For this listing, the lines between the one holding "Viewport: 586px width, 516px height." and the one holding "You are a computer-use agent. The width", inclusive, must be set down exactly.

※

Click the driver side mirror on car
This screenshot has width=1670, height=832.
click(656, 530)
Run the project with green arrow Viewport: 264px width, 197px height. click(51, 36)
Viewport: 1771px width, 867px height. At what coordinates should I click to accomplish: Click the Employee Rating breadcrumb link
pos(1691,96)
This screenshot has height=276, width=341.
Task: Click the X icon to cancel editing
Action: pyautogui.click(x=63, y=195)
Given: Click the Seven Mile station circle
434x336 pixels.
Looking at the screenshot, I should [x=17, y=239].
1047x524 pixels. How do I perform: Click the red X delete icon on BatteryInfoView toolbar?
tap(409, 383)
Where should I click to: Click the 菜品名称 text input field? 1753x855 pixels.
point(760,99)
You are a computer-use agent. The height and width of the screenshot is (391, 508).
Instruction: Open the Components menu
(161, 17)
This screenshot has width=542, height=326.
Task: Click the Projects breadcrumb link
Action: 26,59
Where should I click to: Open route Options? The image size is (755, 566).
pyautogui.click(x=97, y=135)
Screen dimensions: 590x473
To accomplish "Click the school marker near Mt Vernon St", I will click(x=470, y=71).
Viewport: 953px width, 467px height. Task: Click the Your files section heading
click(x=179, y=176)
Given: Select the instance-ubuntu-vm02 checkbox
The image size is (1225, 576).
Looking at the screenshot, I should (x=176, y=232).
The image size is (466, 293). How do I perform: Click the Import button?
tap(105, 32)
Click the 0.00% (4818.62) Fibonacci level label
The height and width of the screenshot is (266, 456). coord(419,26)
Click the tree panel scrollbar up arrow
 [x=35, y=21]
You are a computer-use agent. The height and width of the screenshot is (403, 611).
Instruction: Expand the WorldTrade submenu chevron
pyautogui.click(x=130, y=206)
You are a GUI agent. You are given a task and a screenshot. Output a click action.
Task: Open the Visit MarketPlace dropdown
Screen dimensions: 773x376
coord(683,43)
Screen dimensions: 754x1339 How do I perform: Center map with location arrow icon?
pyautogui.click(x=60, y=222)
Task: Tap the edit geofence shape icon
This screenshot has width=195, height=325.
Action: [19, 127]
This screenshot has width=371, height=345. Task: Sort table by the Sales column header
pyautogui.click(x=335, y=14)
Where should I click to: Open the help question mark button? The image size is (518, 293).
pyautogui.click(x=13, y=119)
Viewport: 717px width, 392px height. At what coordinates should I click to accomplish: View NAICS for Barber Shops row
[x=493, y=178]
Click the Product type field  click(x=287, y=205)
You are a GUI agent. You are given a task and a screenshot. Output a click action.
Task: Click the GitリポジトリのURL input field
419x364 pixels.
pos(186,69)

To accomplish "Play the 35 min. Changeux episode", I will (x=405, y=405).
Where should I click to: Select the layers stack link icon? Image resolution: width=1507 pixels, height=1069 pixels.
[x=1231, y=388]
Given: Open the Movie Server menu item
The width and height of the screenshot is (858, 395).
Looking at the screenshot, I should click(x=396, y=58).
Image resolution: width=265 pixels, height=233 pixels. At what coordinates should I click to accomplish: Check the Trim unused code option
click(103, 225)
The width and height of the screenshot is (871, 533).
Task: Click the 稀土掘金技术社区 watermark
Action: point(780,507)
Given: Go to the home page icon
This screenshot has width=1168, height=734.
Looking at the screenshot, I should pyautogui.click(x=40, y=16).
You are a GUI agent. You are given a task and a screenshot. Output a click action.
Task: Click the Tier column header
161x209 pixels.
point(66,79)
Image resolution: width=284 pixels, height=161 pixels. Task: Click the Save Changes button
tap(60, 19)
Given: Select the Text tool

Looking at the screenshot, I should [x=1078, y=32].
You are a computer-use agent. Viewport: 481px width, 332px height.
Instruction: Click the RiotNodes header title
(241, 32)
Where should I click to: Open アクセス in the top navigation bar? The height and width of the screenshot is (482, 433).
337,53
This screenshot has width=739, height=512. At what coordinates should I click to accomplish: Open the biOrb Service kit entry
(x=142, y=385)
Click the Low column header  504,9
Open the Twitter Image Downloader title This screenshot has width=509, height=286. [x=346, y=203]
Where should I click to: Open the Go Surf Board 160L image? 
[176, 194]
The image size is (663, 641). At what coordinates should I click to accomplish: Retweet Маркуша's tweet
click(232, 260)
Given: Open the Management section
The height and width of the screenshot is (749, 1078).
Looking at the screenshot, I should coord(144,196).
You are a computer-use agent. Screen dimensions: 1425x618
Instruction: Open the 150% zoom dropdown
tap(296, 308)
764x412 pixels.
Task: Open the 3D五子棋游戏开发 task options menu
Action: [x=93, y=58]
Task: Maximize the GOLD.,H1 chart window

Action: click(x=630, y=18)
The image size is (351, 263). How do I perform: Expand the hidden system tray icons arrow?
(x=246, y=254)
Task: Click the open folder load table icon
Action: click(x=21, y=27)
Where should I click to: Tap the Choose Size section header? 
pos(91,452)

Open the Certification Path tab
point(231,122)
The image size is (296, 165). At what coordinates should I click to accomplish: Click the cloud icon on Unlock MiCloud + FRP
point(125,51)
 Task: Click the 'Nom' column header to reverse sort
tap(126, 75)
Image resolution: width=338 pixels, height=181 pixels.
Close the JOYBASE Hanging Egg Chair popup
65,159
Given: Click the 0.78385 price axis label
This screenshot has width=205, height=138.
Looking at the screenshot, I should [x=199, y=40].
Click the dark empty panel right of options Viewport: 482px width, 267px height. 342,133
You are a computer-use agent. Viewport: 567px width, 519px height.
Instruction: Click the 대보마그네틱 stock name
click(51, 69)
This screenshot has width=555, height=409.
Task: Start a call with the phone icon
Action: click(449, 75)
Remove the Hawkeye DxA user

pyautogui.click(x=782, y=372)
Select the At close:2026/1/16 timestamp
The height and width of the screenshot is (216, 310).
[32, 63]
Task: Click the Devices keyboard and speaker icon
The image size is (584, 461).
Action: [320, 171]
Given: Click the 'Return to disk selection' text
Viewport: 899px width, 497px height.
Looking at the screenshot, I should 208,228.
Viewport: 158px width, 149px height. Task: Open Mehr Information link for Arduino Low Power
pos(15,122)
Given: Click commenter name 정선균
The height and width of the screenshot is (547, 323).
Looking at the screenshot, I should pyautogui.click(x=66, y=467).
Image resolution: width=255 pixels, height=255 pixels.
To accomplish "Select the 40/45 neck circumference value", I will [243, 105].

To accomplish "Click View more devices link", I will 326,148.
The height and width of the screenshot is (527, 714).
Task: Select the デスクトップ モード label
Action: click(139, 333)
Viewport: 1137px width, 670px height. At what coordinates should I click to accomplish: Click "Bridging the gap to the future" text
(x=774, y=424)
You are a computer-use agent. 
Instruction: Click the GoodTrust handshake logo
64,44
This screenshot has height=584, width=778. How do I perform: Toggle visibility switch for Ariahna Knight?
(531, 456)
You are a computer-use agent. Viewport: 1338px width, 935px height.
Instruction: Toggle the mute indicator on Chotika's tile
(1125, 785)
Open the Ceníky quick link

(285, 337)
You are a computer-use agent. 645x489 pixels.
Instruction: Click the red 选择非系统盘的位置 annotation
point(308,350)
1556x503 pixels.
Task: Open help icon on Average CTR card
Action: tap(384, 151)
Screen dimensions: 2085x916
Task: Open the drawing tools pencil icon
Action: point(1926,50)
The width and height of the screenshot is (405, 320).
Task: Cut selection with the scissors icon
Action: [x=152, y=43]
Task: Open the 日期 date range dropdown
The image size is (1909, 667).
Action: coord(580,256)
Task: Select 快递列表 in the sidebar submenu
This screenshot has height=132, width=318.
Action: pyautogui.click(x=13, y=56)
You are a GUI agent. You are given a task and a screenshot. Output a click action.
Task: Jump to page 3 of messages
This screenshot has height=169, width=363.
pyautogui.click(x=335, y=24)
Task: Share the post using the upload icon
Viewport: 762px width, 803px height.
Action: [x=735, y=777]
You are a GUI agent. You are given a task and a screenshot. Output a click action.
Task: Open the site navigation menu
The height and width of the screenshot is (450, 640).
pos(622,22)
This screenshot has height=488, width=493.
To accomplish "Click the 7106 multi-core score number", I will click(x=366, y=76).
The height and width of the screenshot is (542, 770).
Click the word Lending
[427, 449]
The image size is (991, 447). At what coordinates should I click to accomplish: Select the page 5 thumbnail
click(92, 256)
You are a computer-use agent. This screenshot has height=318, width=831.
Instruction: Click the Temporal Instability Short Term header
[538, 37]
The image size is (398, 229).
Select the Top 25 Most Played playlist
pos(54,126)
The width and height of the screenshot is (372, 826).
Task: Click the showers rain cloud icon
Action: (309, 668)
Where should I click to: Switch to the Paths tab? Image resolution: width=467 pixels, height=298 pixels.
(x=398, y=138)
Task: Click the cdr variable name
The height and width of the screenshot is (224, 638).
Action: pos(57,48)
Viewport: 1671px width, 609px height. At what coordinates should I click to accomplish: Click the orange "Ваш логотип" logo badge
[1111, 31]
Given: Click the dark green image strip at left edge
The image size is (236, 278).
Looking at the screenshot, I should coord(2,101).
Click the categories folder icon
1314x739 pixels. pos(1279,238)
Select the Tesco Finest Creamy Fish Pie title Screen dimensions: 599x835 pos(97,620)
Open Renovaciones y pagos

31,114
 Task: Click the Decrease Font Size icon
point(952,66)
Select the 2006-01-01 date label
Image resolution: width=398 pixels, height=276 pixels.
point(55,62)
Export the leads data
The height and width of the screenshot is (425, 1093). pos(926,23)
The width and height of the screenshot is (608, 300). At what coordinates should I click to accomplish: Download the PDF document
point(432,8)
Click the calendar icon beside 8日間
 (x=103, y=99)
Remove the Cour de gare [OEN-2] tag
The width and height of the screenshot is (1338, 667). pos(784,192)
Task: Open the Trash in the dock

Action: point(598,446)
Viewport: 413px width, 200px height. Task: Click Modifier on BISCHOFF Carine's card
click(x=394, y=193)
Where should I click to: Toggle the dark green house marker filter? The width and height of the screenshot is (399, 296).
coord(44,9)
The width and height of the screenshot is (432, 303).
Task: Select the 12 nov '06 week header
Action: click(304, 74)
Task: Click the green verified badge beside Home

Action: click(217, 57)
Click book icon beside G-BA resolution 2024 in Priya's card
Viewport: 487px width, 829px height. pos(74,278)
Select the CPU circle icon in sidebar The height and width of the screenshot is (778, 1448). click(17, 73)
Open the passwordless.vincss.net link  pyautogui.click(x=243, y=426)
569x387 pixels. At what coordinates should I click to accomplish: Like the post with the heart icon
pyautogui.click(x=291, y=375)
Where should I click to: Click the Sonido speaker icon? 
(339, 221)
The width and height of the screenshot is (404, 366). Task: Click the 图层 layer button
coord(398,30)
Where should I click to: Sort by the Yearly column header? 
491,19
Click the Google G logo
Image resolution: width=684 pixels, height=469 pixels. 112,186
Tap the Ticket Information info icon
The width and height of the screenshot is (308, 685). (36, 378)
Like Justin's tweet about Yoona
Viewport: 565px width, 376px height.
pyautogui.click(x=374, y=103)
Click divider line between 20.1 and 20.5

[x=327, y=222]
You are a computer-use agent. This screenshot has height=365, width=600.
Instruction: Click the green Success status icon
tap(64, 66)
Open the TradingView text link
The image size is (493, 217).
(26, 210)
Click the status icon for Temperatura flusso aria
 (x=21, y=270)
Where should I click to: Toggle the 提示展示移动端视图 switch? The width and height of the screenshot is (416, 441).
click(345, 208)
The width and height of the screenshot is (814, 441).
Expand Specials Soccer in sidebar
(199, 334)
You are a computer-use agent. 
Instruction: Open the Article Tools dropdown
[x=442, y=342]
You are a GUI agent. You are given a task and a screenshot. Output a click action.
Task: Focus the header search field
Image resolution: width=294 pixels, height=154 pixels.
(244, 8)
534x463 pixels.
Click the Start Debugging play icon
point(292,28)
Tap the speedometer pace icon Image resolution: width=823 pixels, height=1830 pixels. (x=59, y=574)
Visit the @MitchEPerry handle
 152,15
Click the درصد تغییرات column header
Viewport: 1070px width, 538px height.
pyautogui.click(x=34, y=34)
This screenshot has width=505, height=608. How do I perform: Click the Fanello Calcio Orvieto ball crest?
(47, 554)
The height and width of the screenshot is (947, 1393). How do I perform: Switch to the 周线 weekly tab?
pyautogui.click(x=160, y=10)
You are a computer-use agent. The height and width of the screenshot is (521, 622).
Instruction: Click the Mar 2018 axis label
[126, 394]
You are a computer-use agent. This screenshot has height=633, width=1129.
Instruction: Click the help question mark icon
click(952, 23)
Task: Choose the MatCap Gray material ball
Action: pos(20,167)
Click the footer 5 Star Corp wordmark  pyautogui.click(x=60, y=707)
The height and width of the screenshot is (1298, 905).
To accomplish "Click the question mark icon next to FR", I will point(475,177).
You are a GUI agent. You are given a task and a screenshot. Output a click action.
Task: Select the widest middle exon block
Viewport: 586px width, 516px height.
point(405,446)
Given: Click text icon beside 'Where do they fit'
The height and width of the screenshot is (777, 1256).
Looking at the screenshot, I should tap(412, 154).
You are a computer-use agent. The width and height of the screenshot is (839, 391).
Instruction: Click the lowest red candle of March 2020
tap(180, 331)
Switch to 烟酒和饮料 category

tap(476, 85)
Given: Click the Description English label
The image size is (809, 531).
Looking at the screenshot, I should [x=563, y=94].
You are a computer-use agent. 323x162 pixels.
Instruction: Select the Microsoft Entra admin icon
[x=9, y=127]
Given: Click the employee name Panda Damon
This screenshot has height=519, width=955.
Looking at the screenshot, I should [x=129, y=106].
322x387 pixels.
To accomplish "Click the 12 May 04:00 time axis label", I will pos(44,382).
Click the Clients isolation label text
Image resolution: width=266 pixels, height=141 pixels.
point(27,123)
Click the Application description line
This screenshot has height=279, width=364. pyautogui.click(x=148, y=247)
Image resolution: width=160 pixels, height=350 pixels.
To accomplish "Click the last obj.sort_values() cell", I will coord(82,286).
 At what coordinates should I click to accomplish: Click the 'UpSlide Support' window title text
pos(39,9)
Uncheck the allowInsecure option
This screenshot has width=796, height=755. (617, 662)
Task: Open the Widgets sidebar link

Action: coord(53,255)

※

◆ Solution for this task:
Viewport: 586px width, 516px height.
point(405,446)
Given: Click text icon beside 'Where do they fit'
The height and width of the screenshot is (777, 1256).
Looking at the screenshot, I should tap(412, 154).
You are a computer-use agent. The width and height of the screenshot is (839, 391).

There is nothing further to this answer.